> Text passage:
- - - -

Accordingly, for these unreported sales, we used the highest margin 
calculated for any individual product (see Calculation Memorandum dated 
September 24, 1997).

Comment 18: S&J Unaudited Financial Statements

    Petitioner argues that the absence of audited financial statements 
means that S&J's financial information is not reliable. Petitioner 
argues that the reliance on the accounting system used for the 
preparation of the audited financial system is a vital part of the 
Department's determination that the company's sales and constructed 
value

[[Page 51437]]

data are credible. Therefore, the Department should rely on adverse 
facts available for S&J.

DOC Position

    At verification we were able to reconcile S&J unaudited financial 
statements to its 1996 tax return (see S&J Cost Verification Report 
(July 23, 1997)). Therefore, because we were able to tie S&J's 
financial statements to an independent outside source, we have 
determined that there is no evidence on the record to indicate the 
information on the financial statements is unreliable. See Mexican 
Flowers, 60 FR at 49569.

- - - -

> Material provided:
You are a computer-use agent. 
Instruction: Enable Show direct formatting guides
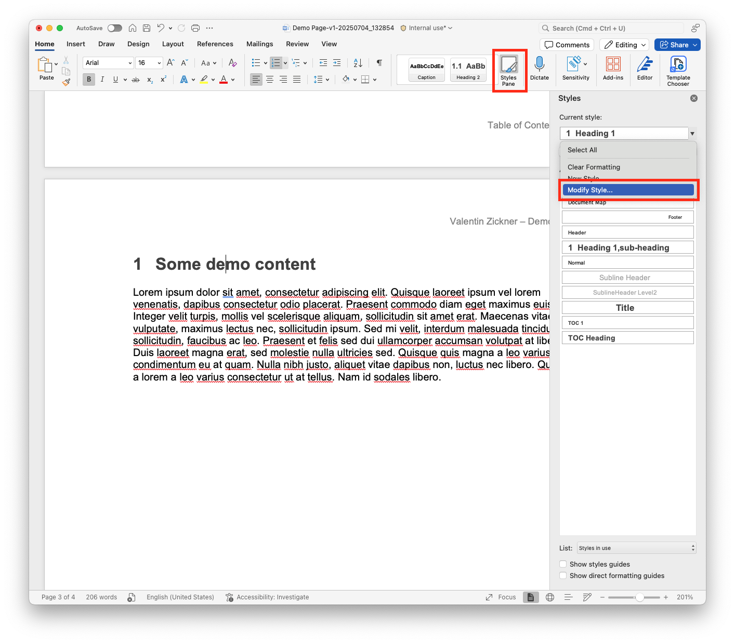563,575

- - - -

> The exercise: How does the passage on S&J's unaudited financial statements go on after its last sentence? Write what comes next.

> Output for this task:
Comment 19: Non-Mandatory Respondents

    Petitioner suggests that the Department calculate a margin for non-
mandatory respondents using the results of each of the four mandatory 
respondents, except those with zero dumping margins.

DOC Position

    Non-mandatory respondents will be subject to the ``all others'' 
deposit rate, which we have calculated based on the weighted average of 
margins calculated for mandatory respondents--excluding zero and de 
minimis margins. (see March 13, 1997, Decision Memo)

Comment 20: Critical Circumstances

    Petitioner argues that the Department should find that critical 
circumstances exist with respect to K. Ticho. Petitioner contends that 
a timely allegation of critical circumstances was made in the petition 
and that K. Ticho failed to respond to the Department's questionnaire. 
Therefore, as facts available, the Department should determine that 
critical circumstances exist with respect to K. Ticho.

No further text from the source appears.